## WORK INSTRUCTIONS:
Pull out each line in the items below that contains the string "resolution".

╭─ TASK INPUT

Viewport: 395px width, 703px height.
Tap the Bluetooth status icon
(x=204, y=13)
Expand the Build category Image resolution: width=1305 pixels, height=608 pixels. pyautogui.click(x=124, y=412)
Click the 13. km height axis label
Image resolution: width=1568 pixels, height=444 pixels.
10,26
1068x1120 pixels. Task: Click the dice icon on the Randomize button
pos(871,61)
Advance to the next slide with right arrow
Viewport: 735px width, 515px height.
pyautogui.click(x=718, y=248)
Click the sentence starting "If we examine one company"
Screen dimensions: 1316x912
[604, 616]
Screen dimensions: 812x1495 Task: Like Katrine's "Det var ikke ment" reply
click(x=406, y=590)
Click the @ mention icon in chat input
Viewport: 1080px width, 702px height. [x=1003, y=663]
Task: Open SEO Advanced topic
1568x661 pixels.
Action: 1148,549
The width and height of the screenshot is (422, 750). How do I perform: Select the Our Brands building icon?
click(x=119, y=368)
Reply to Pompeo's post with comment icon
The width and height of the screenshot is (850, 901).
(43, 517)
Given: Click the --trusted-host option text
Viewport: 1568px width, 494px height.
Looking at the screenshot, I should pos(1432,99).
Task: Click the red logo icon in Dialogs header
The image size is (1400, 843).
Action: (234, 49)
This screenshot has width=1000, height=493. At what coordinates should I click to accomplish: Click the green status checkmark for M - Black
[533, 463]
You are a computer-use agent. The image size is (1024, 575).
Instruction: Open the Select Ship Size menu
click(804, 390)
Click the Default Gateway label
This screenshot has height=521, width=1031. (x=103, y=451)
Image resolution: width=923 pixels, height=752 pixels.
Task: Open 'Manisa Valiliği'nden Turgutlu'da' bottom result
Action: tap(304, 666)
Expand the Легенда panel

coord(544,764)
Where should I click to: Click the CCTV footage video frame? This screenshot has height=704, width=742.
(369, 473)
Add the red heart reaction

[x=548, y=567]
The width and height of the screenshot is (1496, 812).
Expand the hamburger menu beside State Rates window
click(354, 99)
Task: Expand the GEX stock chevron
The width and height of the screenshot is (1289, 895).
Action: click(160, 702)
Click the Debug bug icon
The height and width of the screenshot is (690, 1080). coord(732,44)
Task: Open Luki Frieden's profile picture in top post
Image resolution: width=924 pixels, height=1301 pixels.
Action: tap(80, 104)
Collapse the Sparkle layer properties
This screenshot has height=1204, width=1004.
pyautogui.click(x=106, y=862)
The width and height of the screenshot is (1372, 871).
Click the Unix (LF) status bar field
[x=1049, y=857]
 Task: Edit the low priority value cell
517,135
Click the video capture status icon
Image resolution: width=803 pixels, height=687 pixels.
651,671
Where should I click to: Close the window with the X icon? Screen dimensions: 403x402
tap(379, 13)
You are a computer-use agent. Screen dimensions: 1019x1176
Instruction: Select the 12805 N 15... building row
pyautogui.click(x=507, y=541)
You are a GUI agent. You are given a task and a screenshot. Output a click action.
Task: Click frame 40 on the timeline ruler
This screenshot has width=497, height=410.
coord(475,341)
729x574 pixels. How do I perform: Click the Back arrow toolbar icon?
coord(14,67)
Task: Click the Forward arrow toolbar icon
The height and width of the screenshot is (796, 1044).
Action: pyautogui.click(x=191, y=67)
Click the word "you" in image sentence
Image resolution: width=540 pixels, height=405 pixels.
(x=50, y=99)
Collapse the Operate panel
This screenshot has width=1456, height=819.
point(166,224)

╰─

## EXERCISE OUTPUT:
Expand the Build category Image resolution: width=1305 pixels, height=608 pixels. pyautogui.click(x=124, y=412)
Image resolution: width=1568 pixels, height=444 pixels.
Image resolution: width=923 pixels, height=752 pixels.
Image resolution: width=924 pixels, height=1301 pixels.
Image resolution: width=803 pixels, height=687 pixels.
Image resolution: width=540 pixels, height=405 pixels.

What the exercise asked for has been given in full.